[THE INPUT]
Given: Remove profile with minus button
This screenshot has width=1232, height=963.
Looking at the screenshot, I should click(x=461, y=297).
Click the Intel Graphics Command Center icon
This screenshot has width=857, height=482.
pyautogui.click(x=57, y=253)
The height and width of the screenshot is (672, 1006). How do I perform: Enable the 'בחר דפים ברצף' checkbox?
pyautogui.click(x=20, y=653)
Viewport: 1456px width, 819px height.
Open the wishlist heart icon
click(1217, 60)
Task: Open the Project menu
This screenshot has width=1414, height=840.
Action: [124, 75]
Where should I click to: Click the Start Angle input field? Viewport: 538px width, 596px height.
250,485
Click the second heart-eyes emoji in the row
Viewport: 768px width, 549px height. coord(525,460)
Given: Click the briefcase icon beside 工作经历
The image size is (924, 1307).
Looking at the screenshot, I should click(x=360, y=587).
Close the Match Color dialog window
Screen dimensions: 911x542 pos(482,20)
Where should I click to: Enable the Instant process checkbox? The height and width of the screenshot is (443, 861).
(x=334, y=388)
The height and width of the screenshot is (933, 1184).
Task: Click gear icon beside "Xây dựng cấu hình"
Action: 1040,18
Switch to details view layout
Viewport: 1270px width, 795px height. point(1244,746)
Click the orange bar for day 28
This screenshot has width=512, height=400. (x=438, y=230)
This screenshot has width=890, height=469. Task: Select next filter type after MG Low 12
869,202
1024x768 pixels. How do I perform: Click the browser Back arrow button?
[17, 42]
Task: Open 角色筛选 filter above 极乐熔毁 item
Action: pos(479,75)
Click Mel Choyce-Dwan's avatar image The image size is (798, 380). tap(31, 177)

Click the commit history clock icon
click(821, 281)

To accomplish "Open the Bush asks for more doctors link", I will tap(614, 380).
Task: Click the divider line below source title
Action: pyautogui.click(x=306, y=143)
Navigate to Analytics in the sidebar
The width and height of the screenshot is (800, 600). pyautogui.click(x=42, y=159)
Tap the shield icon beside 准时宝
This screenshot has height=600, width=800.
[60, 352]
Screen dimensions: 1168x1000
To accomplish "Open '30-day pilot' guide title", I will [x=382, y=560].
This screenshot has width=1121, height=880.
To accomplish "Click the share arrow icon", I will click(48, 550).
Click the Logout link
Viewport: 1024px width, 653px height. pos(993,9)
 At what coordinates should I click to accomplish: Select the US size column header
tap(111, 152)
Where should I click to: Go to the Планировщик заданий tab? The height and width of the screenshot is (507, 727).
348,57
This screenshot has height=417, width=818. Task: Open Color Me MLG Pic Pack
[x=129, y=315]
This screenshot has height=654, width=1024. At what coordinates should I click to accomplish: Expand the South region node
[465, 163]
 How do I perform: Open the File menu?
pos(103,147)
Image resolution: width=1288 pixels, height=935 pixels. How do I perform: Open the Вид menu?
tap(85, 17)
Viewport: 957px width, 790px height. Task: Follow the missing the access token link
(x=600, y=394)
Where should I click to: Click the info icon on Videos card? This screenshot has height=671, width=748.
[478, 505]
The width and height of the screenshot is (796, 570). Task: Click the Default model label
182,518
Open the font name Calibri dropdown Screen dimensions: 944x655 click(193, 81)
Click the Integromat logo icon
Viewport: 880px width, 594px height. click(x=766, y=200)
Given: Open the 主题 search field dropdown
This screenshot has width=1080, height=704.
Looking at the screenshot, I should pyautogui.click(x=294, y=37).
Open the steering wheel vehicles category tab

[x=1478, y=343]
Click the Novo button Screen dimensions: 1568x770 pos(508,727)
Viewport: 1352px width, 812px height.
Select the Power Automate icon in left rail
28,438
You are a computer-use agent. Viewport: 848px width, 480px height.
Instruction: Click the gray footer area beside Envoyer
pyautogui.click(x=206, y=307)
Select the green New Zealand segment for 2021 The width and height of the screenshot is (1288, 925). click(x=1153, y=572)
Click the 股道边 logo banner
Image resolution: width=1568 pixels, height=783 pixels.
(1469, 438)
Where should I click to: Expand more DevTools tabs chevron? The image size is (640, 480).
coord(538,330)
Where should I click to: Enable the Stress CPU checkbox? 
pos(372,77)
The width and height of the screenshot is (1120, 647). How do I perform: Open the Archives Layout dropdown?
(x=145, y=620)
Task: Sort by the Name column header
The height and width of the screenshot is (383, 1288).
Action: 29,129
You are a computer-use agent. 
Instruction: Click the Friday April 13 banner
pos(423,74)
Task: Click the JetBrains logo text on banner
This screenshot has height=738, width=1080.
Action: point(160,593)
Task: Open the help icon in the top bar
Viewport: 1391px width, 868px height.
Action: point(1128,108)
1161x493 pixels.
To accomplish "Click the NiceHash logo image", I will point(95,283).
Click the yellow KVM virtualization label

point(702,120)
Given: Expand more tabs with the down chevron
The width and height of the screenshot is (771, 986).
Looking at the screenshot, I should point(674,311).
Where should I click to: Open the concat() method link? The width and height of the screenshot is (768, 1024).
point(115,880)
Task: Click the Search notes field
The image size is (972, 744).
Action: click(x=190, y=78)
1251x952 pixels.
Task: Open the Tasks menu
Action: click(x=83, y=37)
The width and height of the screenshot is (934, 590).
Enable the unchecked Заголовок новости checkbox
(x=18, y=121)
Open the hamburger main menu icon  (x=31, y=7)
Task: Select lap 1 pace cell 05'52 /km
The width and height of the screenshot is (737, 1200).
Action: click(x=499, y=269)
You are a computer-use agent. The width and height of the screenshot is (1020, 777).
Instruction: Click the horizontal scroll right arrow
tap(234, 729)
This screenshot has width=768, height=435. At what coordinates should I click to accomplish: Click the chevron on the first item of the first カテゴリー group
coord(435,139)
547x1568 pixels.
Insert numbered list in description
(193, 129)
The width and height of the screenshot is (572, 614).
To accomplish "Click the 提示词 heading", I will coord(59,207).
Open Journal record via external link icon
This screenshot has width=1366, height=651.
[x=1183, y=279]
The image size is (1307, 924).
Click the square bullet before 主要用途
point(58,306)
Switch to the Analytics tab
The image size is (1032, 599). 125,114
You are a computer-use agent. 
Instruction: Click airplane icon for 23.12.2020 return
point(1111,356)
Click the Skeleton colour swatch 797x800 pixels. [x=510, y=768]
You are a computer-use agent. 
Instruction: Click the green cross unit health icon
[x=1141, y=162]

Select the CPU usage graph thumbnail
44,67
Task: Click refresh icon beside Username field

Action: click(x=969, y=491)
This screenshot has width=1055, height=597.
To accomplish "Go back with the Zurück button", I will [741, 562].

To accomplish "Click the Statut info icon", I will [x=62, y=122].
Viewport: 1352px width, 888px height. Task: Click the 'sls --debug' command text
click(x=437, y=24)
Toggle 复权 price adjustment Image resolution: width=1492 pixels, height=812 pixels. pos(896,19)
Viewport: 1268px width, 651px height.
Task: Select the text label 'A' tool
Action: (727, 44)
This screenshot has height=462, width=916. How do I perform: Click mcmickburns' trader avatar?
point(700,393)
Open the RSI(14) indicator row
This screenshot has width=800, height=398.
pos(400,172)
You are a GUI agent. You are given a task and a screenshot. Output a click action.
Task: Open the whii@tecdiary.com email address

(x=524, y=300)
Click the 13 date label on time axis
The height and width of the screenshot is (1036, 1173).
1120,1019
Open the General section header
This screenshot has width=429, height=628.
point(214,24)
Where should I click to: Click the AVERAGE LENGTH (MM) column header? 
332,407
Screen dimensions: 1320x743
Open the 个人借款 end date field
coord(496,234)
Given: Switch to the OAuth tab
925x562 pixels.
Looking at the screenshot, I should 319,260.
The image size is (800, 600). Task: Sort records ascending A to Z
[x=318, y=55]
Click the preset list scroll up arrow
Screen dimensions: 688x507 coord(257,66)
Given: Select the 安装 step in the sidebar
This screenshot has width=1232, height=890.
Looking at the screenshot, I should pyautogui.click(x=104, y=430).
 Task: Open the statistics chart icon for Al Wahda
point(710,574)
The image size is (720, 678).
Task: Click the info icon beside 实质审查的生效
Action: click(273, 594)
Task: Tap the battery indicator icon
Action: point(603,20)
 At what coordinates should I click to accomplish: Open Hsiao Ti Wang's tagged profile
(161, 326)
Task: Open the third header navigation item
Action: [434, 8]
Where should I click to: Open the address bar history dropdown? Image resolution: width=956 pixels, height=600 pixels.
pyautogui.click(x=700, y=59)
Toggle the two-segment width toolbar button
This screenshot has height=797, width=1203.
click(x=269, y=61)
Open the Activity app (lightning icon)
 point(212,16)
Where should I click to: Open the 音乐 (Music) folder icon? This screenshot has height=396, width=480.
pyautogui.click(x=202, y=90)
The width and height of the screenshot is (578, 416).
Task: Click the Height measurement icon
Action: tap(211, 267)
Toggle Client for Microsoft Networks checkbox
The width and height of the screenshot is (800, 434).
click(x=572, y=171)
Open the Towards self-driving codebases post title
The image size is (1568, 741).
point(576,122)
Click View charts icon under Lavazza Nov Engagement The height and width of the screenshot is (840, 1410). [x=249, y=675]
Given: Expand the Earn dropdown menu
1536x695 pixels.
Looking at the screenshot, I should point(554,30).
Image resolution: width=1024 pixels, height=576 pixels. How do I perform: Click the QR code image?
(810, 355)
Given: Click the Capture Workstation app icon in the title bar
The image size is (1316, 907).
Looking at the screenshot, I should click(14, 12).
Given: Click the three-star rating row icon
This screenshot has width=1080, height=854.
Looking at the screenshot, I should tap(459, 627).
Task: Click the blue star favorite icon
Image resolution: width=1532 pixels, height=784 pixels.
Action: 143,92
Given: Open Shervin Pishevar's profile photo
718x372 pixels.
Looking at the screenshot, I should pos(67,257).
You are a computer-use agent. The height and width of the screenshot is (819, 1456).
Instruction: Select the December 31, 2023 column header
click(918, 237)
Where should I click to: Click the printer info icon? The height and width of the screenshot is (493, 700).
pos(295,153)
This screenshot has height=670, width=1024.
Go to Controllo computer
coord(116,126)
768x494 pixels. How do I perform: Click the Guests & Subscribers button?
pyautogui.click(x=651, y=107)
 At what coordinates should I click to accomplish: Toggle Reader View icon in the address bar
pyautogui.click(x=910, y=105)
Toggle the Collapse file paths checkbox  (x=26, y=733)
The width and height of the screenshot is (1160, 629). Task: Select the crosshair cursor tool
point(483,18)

[TASK DETAILS] Everything from the line with "At what coordinates should I click to accomplish: Toggle" to the last line of the data is what to return, word for word; leave out the rest.

[YOUR SOLUTION]
 At what coordinates should I click to accomplish: Toggle Reader View icon in the address bar
pyautogui.click(x=910, y=105)
Toggle the Collapse file paths checkbox  (x=26, y=733)
The width and height of the screenshot is (1160, 629). Task: Select the crosshair cursor tool
point(483,18)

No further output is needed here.